This paper is a collaborative effort between the International Refugee Rights Initiative (IRRI) and the National Human Rights Monitoring Organisation (NHRMO). Field research was carried out by an anonymous researcher and the staff of NHRMO. Dr. Lucy Hovil, Senior Researcher at IRRI, was the primary drafter of the report, with input and support from Olivia Bueno, Andie Lambe and Yotam Gidron of IRRI. The team would like to express their gratitude to all those who participated in the study.
“WE JUST WANT A REST FROM WAR” INTERNATIONAL REFUGEE RIGHTS INITIATIVE
The ongoing conflict in Sudan’s Southern Kordofan (SK) and Blue Nile (BN) states, while massively under-reported, has had devastating consequences. Widespread aerial bombardment of rebel held civilian areas by the government of Sudan (GoS) are a hallmark of the conflict, and more than 3,000 bombs – on average three a day – have fallen since April 2012.
Monitoring on the ground has shown that bombings coincide disproportionately with planting and harvesting cycles, as well as market days, suggesting a deliberate plan to decimate the local economy. Despite its disruption of agricultural production and access to markets, the GoS refuses to allow Humanitarian access to these areas, citing fears that such aid would be used to support rebel fighters. With increasing numbers being displaced from their homes, and humanitarian access all but cut off, the ability to survive grows more precarious by the day.
As a result, 1.7 million people – roughly half of the population of the two states – have been displaced, and food insecurity has reached crisis levels for many of those who remain.
Living with the daily threat of aerial bombardment, of GoS land forces breaking through the rebel Sudan Peoples’ Liberation Movement – North (SPLM-N) frontline, and a chronic lack of food and medicine, the resilience of this population is being severely depleted. Meanwhile the international community remains, for the most part, silent.

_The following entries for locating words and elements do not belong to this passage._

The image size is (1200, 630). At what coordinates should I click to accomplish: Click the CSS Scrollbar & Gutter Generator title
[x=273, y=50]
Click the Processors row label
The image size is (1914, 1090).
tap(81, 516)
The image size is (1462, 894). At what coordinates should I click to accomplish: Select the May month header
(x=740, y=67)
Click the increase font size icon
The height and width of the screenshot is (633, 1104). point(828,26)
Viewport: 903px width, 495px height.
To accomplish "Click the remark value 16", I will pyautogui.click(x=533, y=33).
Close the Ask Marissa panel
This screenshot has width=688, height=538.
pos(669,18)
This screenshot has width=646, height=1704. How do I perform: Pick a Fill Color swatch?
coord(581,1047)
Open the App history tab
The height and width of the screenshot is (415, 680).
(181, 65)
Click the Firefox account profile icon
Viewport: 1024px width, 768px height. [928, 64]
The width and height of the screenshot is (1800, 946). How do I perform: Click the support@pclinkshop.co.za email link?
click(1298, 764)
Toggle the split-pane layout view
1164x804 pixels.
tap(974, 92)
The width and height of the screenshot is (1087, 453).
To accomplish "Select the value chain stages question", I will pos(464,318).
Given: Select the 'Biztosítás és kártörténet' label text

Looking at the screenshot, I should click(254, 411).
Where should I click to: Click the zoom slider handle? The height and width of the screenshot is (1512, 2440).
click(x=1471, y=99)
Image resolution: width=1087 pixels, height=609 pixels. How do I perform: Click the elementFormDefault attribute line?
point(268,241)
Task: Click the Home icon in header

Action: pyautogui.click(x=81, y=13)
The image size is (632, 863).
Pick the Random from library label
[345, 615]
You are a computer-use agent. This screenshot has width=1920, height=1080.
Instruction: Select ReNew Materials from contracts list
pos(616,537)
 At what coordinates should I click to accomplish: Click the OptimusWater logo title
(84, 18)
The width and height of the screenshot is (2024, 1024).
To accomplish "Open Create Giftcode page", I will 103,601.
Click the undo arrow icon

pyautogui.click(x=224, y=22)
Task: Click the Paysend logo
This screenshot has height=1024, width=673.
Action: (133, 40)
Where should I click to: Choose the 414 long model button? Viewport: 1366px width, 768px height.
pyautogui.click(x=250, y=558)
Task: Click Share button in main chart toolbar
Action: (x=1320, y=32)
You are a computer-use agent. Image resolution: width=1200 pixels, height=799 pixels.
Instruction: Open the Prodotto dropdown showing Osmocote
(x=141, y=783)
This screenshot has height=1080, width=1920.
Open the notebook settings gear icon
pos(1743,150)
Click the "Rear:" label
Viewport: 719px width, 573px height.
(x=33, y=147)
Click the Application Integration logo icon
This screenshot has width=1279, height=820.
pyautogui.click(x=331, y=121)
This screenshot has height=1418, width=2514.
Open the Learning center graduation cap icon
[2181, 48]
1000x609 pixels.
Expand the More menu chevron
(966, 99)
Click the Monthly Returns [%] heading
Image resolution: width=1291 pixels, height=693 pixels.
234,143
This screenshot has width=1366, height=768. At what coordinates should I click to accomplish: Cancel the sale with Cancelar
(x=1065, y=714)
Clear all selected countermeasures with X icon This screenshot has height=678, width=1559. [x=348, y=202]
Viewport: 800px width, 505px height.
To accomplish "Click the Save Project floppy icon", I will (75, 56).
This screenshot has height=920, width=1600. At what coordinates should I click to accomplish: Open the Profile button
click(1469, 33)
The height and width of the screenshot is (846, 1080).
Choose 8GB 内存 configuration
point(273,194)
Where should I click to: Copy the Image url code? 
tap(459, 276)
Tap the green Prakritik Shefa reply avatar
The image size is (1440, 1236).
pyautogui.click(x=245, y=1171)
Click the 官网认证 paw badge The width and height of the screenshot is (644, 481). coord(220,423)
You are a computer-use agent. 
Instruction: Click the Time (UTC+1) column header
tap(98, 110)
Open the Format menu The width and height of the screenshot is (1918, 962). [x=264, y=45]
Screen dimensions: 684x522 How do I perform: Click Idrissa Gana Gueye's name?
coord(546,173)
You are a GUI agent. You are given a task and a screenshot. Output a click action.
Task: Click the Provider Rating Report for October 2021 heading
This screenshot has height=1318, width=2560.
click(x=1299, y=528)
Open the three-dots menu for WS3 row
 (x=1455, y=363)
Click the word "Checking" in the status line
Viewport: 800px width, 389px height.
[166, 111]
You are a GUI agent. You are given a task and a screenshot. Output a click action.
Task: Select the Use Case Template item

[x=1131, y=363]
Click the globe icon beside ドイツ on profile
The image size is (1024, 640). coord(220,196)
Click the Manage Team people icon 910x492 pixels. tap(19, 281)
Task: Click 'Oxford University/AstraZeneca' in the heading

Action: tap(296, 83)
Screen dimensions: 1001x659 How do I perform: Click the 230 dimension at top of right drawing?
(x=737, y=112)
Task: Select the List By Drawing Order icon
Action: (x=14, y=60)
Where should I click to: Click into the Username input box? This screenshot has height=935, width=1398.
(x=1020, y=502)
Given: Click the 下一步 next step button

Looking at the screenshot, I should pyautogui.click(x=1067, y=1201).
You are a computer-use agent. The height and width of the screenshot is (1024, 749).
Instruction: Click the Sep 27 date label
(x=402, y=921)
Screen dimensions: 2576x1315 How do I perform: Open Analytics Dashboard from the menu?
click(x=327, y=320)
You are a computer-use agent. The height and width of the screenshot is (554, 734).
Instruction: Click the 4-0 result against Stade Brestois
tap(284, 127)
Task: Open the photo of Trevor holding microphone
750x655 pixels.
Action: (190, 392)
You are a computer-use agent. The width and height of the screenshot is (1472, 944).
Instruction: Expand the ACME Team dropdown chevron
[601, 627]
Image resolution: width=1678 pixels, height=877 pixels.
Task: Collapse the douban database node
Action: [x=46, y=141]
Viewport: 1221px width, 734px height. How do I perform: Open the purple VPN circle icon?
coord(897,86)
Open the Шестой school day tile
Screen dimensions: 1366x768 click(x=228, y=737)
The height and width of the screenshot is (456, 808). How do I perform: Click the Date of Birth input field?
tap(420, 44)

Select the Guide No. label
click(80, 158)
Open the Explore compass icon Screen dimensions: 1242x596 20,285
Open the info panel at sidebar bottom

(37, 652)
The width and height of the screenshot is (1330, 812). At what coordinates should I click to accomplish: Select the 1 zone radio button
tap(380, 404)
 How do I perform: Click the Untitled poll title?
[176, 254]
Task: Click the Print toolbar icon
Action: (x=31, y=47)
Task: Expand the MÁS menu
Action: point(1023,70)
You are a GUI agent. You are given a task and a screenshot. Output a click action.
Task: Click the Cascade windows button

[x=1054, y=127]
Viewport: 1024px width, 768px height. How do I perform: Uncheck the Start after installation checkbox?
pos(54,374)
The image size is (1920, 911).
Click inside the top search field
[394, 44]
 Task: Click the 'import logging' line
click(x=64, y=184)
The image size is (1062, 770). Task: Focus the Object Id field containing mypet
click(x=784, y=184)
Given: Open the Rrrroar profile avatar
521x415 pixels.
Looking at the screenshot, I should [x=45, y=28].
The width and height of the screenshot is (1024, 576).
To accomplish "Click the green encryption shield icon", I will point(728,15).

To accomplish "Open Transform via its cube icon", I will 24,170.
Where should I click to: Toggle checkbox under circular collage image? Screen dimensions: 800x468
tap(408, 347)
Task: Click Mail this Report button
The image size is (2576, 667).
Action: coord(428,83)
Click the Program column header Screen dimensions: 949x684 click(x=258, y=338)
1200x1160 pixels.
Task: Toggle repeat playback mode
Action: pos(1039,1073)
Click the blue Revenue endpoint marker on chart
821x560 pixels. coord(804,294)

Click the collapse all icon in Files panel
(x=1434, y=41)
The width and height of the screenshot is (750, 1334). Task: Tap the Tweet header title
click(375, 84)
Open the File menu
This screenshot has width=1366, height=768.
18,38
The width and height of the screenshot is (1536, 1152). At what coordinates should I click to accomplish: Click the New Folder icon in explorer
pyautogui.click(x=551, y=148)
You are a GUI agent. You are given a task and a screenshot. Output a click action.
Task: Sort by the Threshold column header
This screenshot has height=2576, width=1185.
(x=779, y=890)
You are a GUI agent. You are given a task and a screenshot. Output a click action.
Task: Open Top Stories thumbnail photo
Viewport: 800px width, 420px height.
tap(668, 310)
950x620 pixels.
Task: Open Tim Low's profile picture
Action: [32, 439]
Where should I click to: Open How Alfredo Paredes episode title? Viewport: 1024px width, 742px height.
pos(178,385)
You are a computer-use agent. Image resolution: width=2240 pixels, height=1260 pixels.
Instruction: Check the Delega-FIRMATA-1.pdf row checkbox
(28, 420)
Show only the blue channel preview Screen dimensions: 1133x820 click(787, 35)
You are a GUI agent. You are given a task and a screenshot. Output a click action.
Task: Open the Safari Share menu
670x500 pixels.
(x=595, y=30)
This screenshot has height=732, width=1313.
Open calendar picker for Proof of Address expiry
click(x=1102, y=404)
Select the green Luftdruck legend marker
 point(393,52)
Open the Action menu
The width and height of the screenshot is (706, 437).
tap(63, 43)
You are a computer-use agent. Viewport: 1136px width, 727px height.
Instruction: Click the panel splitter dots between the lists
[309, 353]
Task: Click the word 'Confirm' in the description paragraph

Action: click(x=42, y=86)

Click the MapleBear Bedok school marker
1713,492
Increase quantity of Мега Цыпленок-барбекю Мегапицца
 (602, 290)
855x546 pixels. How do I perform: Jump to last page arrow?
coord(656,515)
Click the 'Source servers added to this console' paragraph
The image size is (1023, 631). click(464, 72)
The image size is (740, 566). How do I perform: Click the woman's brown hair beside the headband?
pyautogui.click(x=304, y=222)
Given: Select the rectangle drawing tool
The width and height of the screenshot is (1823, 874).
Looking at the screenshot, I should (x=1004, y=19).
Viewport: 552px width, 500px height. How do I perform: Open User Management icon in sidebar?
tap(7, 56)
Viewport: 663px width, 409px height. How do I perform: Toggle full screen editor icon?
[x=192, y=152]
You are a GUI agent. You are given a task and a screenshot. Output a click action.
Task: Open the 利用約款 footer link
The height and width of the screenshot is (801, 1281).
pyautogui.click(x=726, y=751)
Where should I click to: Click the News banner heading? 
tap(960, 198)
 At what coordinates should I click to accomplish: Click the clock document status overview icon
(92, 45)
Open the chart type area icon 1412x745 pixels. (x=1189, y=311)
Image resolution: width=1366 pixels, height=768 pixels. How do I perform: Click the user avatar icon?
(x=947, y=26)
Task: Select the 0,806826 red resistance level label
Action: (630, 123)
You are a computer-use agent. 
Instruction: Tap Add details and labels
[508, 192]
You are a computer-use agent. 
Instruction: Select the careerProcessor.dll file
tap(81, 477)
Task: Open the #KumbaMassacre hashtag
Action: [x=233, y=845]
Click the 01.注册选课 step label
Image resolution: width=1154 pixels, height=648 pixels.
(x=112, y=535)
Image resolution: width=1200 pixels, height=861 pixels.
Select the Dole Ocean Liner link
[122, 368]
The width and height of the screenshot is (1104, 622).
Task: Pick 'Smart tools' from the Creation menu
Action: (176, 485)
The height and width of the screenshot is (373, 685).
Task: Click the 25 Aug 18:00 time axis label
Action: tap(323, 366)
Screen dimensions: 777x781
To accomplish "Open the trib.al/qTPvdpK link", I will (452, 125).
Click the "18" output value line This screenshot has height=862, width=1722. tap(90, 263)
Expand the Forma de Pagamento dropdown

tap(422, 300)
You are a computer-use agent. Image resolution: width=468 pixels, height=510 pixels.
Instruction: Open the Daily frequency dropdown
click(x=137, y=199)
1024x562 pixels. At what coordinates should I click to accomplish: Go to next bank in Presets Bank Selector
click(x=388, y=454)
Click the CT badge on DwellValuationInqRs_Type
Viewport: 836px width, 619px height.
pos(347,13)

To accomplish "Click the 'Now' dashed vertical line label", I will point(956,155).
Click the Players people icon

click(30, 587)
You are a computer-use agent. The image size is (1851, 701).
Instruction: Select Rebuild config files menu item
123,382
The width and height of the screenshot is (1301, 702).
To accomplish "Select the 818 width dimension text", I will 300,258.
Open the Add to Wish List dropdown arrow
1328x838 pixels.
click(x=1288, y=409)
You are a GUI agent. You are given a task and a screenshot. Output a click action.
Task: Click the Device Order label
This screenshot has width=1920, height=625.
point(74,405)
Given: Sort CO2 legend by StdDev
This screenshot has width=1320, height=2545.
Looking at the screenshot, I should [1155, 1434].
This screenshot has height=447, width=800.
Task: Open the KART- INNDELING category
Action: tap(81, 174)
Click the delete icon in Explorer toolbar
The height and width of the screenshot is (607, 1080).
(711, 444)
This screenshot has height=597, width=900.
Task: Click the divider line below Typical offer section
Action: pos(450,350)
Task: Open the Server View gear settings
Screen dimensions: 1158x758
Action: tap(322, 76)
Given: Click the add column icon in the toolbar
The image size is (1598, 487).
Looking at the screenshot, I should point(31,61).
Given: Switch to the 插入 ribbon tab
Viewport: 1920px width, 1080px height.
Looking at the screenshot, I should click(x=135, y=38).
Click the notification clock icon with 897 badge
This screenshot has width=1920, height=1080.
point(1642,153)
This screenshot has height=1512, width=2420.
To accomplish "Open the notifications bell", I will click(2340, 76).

This report highlights the voices of those civilians living in the midst of this conflict. Based on 52 qualitative interviews in three counties in the rebel held areas of SK, and building on the findings of a trusted team of human rights monitors who have been working to monitor the impact of the conflict on civilians since the current round of conflict started in June 2011, the report highlights both the devastating impact of the conflict on every aspect of people’s lives, as well as the resilience and
resistance of the civilian population who are living through it.